All records are to be printed again exactly as they appear.

↓↓↓

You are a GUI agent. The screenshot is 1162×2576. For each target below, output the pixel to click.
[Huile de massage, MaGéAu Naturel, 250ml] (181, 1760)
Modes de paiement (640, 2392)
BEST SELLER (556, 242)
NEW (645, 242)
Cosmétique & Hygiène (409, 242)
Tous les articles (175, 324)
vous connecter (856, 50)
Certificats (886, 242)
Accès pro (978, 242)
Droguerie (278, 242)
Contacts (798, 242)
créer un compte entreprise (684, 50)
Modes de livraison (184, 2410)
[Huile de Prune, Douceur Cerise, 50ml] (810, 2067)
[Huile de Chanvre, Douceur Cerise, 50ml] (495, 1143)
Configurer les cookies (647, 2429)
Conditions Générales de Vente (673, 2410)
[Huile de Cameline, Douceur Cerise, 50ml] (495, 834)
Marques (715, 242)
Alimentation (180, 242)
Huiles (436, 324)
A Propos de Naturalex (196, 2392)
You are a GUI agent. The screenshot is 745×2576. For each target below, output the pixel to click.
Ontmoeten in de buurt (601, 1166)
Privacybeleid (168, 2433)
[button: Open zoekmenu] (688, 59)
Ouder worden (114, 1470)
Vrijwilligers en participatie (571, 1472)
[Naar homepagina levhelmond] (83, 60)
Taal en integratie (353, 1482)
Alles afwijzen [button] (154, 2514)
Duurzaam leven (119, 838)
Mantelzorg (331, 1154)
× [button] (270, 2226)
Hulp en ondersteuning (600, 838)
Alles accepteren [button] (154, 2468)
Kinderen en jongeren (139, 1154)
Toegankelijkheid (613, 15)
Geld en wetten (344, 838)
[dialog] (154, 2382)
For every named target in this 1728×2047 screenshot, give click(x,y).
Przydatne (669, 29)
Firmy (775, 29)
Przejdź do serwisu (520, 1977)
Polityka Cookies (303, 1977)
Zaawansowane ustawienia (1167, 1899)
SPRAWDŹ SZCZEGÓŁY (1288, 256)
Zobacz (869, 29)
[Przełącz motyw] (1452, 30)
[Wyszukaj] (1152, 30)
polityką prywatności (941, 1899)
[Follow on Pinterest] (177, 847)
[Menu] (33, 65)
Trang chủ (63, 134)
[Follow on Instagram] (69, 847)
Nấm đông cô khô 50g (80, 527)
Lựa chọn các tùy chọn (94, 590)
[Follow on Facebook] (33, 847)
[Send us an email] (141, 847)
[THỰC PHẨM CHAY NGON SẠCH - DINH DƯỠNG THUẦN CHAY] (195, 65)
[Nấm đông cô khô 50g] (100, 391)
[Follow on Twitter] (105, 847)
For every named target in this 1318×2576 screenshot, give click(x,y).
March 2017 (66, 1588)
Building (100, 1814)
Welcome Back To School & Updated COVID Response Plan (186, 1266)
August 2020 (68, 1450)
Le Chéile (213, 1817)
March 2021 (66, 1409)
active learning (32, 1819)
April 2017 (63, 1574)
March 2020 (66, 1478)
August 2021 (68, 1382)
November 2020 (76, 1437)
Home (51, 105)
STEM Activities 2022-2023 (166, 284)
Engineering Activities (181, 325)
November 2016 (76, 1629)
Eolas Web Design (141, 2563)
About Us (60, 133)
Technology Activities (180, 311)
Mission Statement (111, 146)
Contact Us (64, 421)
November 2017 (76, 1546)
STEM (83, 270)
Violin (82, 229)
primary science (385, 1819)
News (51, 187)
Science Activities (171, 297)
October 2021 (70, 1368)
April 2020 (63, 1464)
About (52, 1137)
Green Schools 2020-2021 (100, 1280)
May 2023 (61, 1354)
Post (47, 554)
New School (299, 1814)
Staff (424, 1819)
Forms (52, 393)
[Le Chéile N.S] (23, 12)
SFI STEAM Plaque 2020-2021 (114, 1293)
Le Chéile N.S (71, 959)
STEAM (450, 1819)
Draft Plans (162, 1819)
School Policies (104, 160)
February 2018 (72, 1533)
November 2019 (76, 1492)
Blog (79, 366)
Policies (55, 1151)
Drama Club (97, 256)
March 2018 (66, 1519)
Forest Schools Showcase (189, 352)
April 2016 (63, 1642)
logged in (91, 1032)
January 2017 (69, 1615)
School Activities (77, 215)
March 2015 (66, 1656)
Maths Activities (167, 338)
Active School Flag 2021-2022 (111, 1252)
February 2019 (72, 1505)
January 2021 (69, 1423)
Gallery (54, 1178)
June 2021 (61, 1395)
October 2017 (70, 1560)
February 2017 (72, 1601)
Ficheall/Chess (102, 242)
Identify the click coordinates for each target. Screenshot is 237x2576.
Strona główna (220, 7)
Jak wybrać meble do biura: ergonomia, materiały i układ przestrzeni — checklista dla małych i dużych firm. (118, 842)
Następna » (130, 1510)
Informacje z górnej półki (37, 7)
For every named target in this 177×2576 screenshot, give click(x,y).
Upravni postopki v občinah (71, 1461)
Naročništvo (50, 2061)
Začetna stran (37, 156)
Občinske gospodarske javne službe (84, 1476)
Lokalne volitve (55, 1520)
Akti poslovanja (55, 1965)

↑↑↑

Problem solution ::
You are a GUI agent. The screenshot is 1162×2576. For each target below, output the pixel to click.
[Huile de massage, MaGéAu Naturel, 250ml] (181, 1760)
Modes de paiement (640, 2392)
BEST SELLER (556, 242)
NEW (645, 242)
Cosmétique & Hygiène (409, 242)
Tous les articles (175, 324)
vous connecter (856, 50)
Certificats (886, 242)
Accès pro (978, 242)
Droguerie (278, 242)
Contacts (798, 242)
créer un compte entreprise (684, 50)
Modes de livraison (184, 2410)
[Huile de Prune, Douceur Cerise, 50ml] (810, 2067)
[Huile de Chanvre, Douceur Cerise, 50ml] (495, 1143)
Configurer les cookies (647, 2429)
Conditions Générales de Vente (673, 2410)
[Huile de Cameline, Douceur Cerise, 50ml] (495, 834)
Marques (715, 242)
Alimentation (180, 242)
Huiles (436, 324)
A Propos de Naturalex (196, 2392)
You are a GUI agent. The screenshot is 745×2576. For each target below, output the pixel to click.
Ontmoeten in de buurt (601, 1166)
Privacybeleid (168, 2433)
[button: Open zoekmenu] (688, 59)
Ouder worden (114, 1470)
Vrijwilligers en participatie (571, 1472)
[Naar homepagina levhelmond] (83, 60)
Taal en integratie (353, 1482)
Alles afwijzen [button] (154, 2514)
Duurzaam leven (119, 838)
Mantelzorg (331, 1154)
× [button] (270, 2226)
Hulp en ondersteuning (600, 838)
Alles accepteren [button] (154, 2468)
Kinderen en jongeren (139, 1154)
Toegankelijkheid (613, 15)
Geld en wetten (344, 838)
[dialog] (154, 2382)
For every named target in this 1728×2047 screenshot, give click(x,y).
Przydatne (669, 29)
Firmy (775, 29)
Przejdź do serwisu (520, 1977)
Polityka Cookies (303, 1977)
Zaawansowane ustawienia (1167, 1899)
SPRAWDŹ SZCZEGÓŁY (1288, 256)
Zobacz (869, 29)
[Przełącz motyw] (1452, 30)
[Wyszukaj] (1152, 30)
polityką prywatności (941, 1899)
[Follow on Pinterest] (177, 847)
[Menu] (33, 65)
Trang chủ (63, 134)
[Follow on Instagram] (69, 847)
Nấm đông cô khô 50g (80, 527)
Lựa chọn các tùy chọn (94, 590)
[Follow on Facebook] (33, 847)
[Send us an email] (141, 847)
[THỰC PHẨM CHAY NGON SẠCH - DINH DƯỠNG THUẦN CHAY] (195, 65)
[Nấm đông cô khô 50g] (100, 391)
[Follow on Twitter] (105, 847)
For every named target in this 1318×2576 screenshot, give click(x,y).
March 2017 (66, 1588)
Building (100, 1814)
Welcome Back To School & Updated COVID Response Plan (186, 1266)
August 2020 (68, 1450)
Le Chéile (213, 1817)
March 2021 (66, 1409)
active learning (32, 1819)
April 2017 (63, 1574)
March 2020 (66, 1478)
August 2021 (68, 1382)
November 2020 (76, 1437)
Home (51, 105)
STEM Activities 2022-2023 (166, 284)
Engineering Activities (181, 325)
November 2016 (76, 1629)
Eolas Web Design (141, 2563)
About Us (60, 133)
Technology Activities (180, 311)
Mission Statement (111, 146)
Contact Us (64, 421)
November 2017 (76, 1546)
STEM (83, 270)
Violin (82, 229)
primary science (385, 1819)
News (51, 187)
Science Activities (171, 297)
October 2021 (70, 1368)
April 2020 (63, 1464)
About (52, 1137)
Green Schools 2020-2021 (100, 1280)
May 2023 (61, 1354)
Post (47, 554)
New School (299, 1814)
Staff (424, 1819)
Forms (52, 393)
[Le Chéile N.S] (23, 12)
SFI STEAM Plaque 2020-2021 (114, 1293)
Le Chéile N.S (71, 959)
STEAM (450, 1819)
Draft Plans (162, 1819)
School Policies (104, 160)
February 2018 (72, 1533)
November 2019 (76, 1492)
Blog (79, 366)
Policies (55, 1151)
Drama Club (97, 256)
March 2018 (66, 1519)
Forest Schools Showcase (189, 352)
April 2016 (63, 1642)
logged in (91, 1032)
January 2017 (69, 1615)
School Activities (77, 215)
March 2015 (66, 1656)
Maths Activities (167, 338)
Active School Flag 2021-2022 (111, 1252)
February 2019 (72, 1505)
January 2021 (69, 1423)
Gallery (54, 1178)
June 2021 (61, 1395)
October 2017 (70, 1560)
February 2017 (72, 1601)
Ficheall/Chess (102, 242)
Identify the click coordinates for each target. Screenshot is 237x2576.
Strona główna (220, 7)
Jak wybrać meble do biura: ergonomia, materiały i układ przestrzeni — checklista dla małych i dużych firm. (118, 842)
Następna » (130, 1510)
Informacje z górnej półki (37, 7)
For every named target in this 177×2576 screenshot, give click(x,y).
Upravni postopki v občinah (71, 1461)
Naročništvo (50, 2061)
Začetna stran (37, 156)
Občinske gospodarske javne službe (84, 1476)
Lokalne volitve (55, 1520)
Akti poslovanja (55, 1965)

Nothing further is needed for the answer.